Undoubtedly her most famous work to this date is ‘When the Birds Return’, a beautiful choral piece, originally accompanied by piano. It was commissioned by the Council of Logistics as the Buentoilliçan Anthem, in the first year after the revolution. According to Obravey it describes the feelings she had as the Gablelarks finally returned to their roosts, after they had fled the noise of fighting during the civil war.

Yet Obravey was a national icon well into monarchic times, first rising to fame with ‘Under the Bakery’s Eaves, Love Softly Grows’. This extract from an article in the Gentleman’s Herald gives us some insight into how the song was received:

All this week the most fantastic spectacles have been occurring on the streets of this great City.
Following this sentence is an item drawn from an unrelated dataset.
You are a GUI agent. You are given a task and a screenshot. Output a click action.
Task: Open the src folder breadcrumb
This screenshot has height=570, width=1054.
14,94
I hear the same beautiful song over and again, played by street buskers and hummed by washer women. It floats through school windows, it fills the air like a beautiful scent, I have never been so happy in all my life. Grown men weep openly in the streets, crying babies stop and gurgle, enthralled. The sourest of old couples are once again lost in each other’s eyes. Truly, Miss Obravey is an angel in disguise.’

As well as her immense musical contributions, Obravey wrote a number of columns in many different newspapers under various pseudonyms. In these she posited various political and philosophical theories, many of which were in opposition to each other. More than once she captivated the nation’s attention by staging a heated argument across the papers in this way. When interviewed about this, shortly before her death, she said that it was her personal interpretation of dialectal immaterialism.

Her most famous article, the one which has shaped the way in which Buentoillitants today celebrate her legacy, was an interview with herself. A pseudonym, Katie Jynn, asked Obravey how she would like people to remember her, when she was gone? ‘I would like them to sit out in the streets for a day, warmed by huge bonfires. I would like them to share home-made food, to laugh, and to play my music throughout,’ was the reply. She was found dead by her own hand, the day after the article was published.